A hearing to consider Venoco’s off-site hydrogen sulfide monitoring station in Goleta takes place Wednesday morning at the Board of Supervisor’s meeting room. The Ellwood Onshore Facility (EOF) lost its off-site monitoring station at 7760 Hollister when the property was approved for development in October 2015; the oil company received a variance from the county Air Pollution Control District (APCD) to discontinue the station for a year. The company continues to have monitors and alarms at the fence for the EOF itself, which is about a mile and a half away.

In its petition to have the variance continue for one more year, Venoco states it has tried to place a new monitoring station at 16 spots where H2S would drift —the invisible gas smells noxiously sulfurous and can be toxic at high concentrations — but the landowners have refused. The only potential location they are in talks over is the corner of Hollister and Winchester Canyon Road, where a county fire station is proposed. Venoco states no H2S was detected between 2009 and 2015.

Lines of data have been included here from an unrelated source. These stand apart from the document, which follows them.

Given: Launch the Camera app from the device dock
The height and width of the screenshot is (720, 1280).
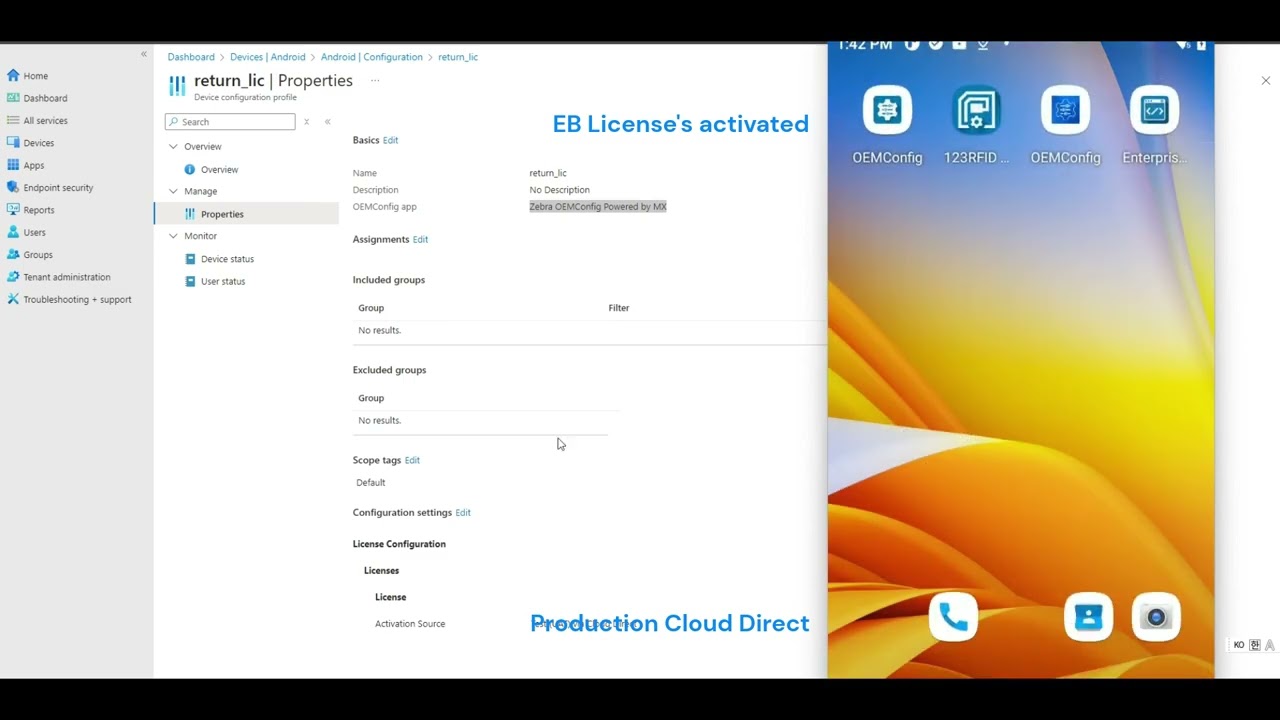Looking at the screenshot, I should [x=1156, y=617].
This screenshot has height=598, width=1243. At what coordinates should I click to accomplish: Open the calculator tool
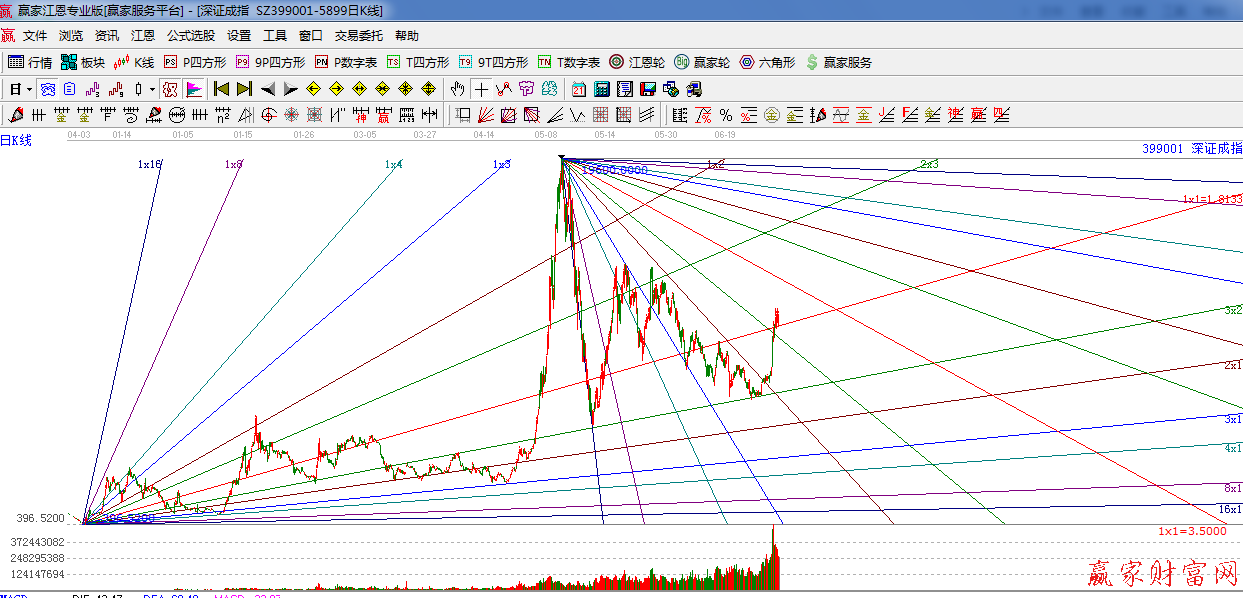[602, 89]
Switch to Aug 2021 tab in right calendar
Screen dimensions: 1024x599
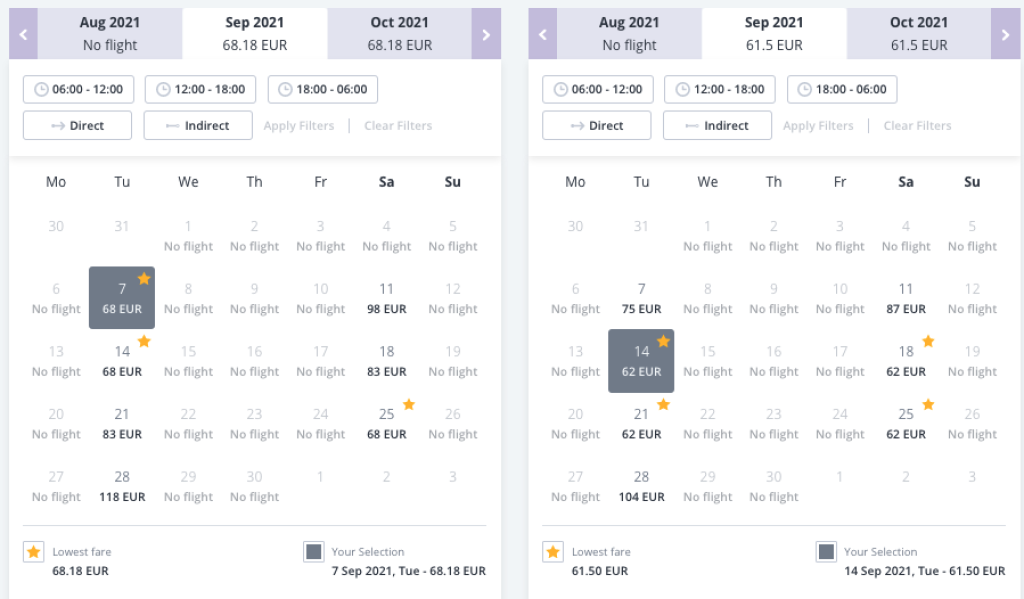click(x=630, y=34)
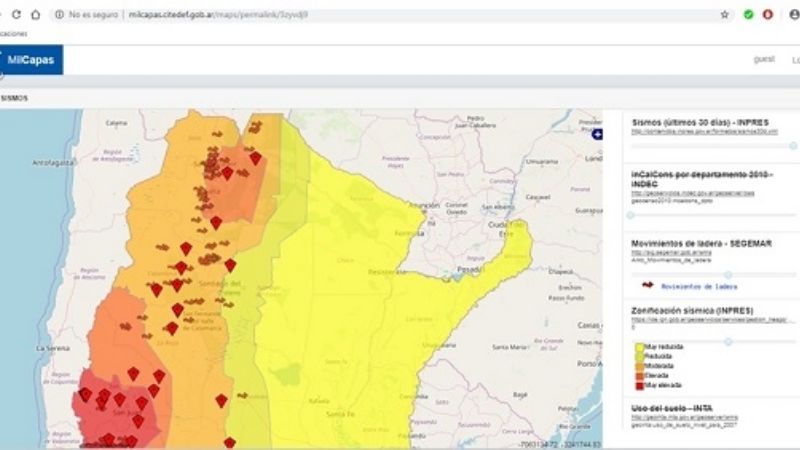The height and width of the screenshot is (450, 800).
Task: Open the SEGEMAR layer URL link
Action: (x=671, y=253)
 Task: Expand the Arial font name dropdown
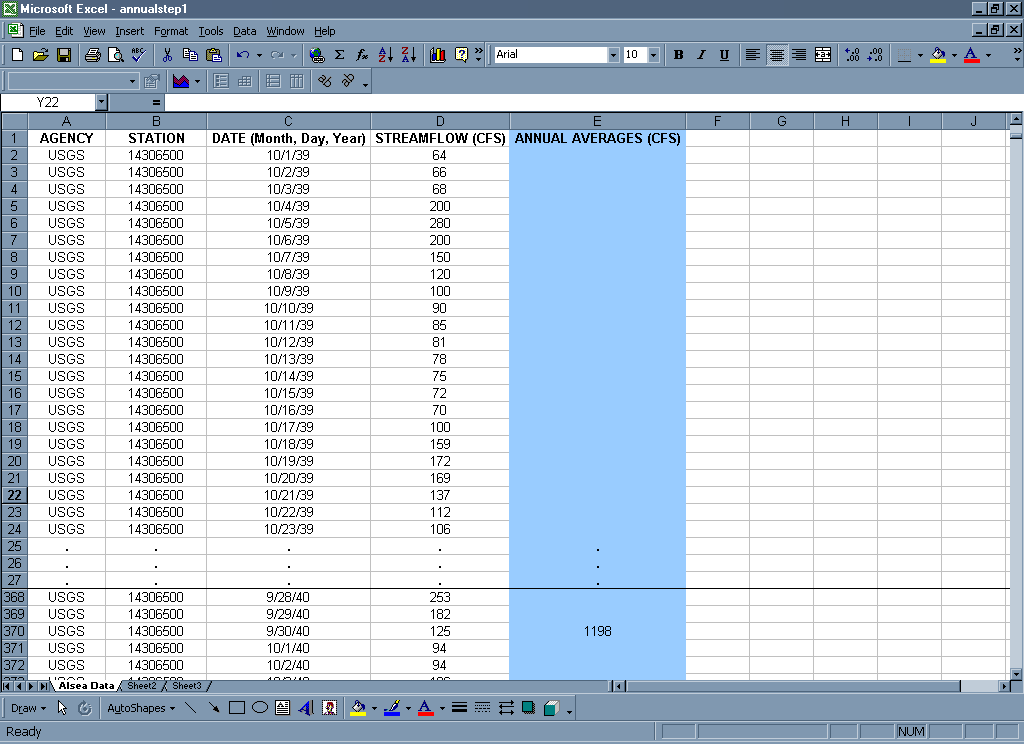[613, 55]
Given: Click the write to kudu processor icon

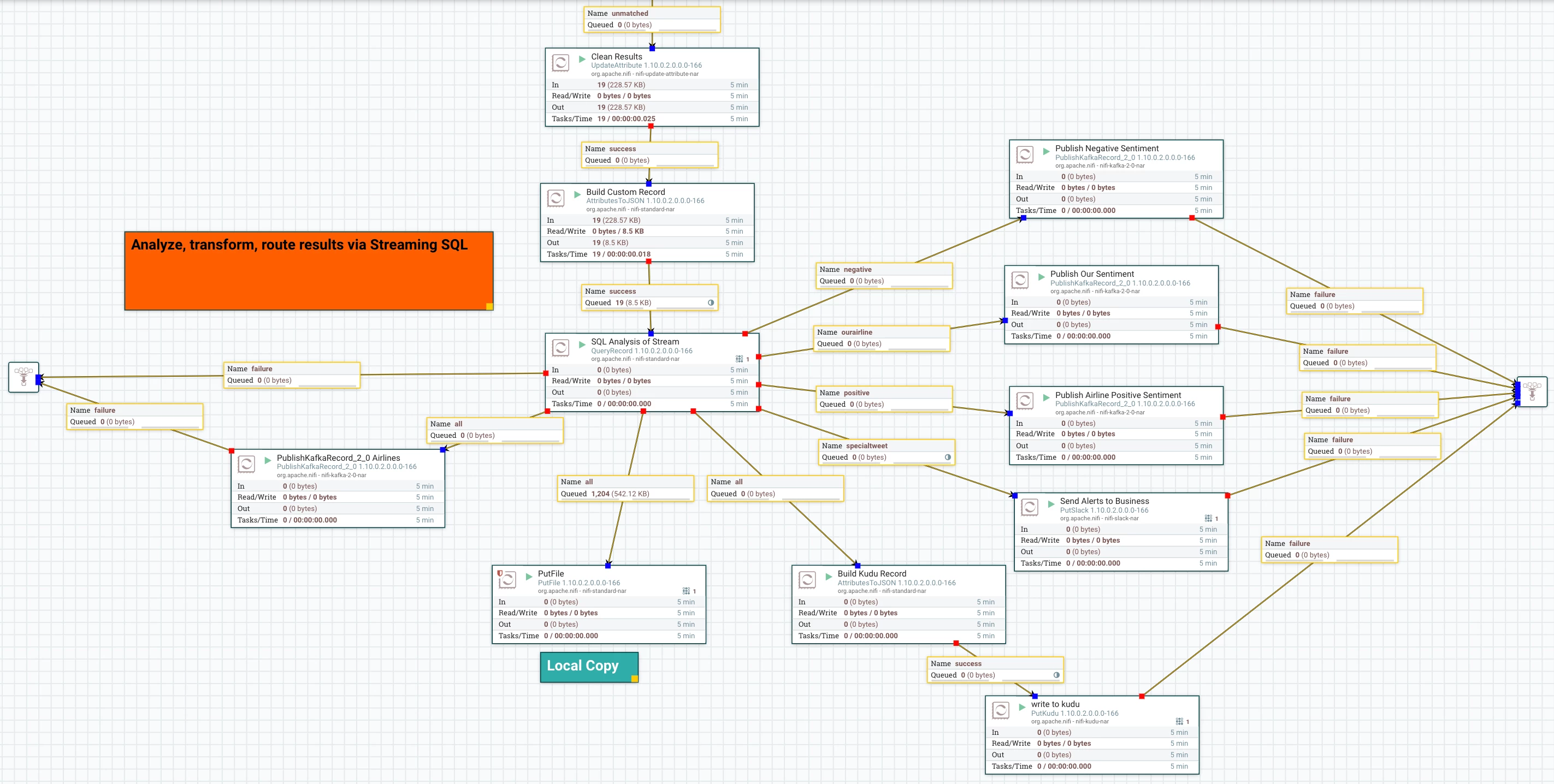Looking at the screenshot, I should [1001, 710].
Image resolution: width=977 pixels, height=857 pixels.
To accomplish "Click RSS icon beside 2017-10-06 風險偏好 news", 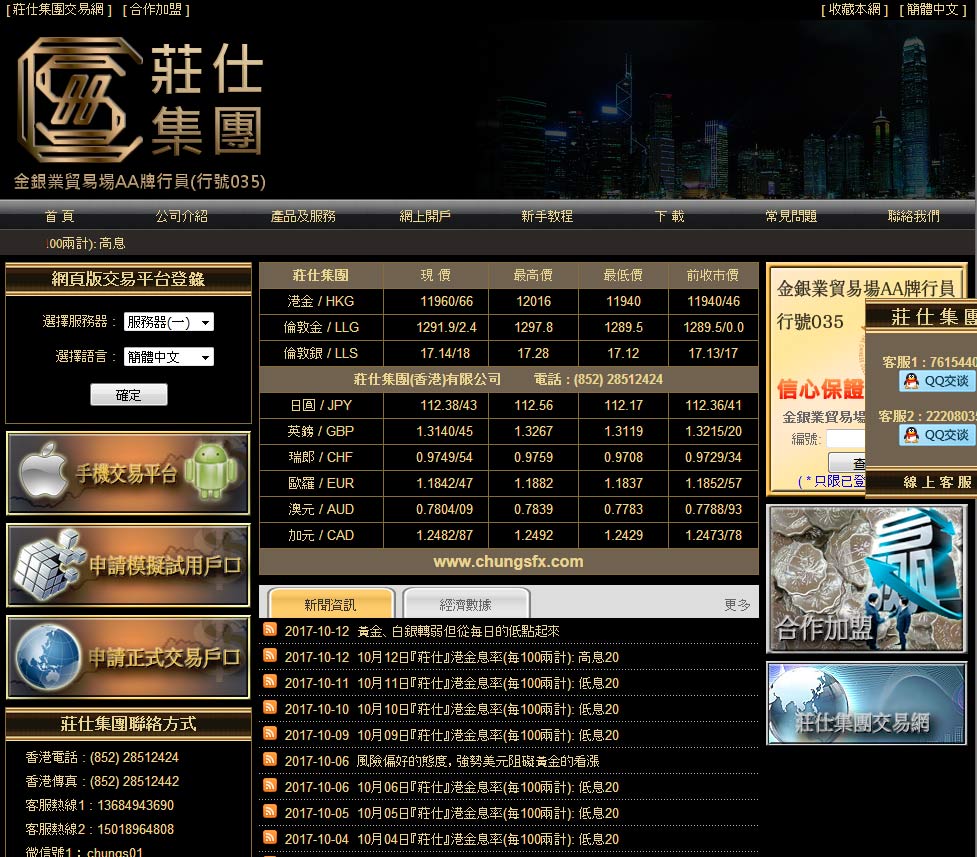I will tap(270, 760).
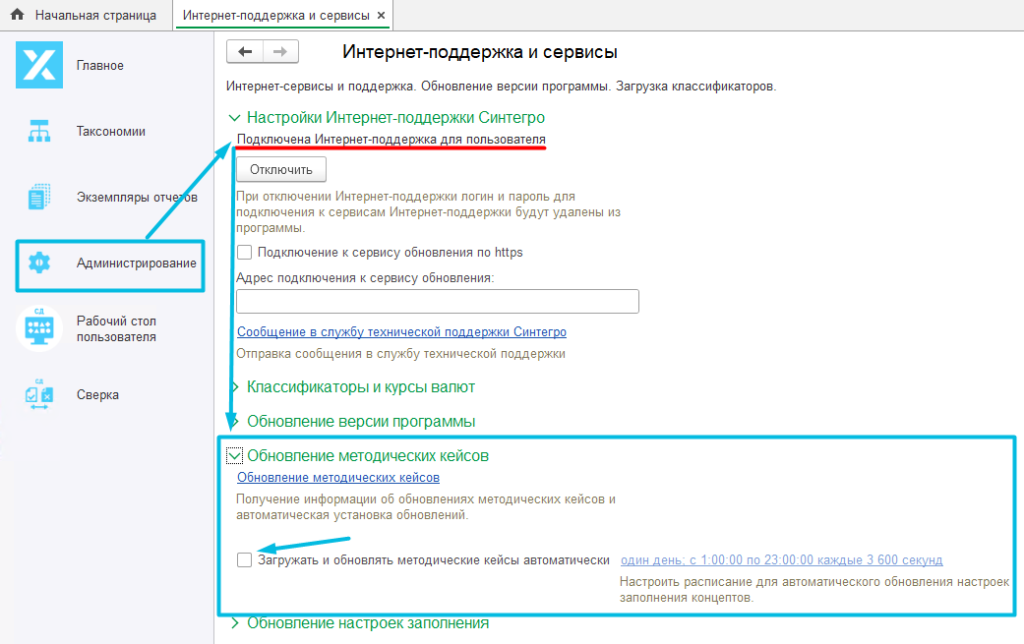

Since the Refugio Oil Spill and closure of Pipeline 901, Venoco’s onshore facility has had to empty its tanks and most of its pipes. The vapor recovery system also remains operational there, APCD spokesperson Lyz Hoffman said.

The hearing takes place at 9:30 a.m. on the fourth floor of the County Administration Building at the corner of Anapamu and Anacapa streets in downtown Santa Barbara.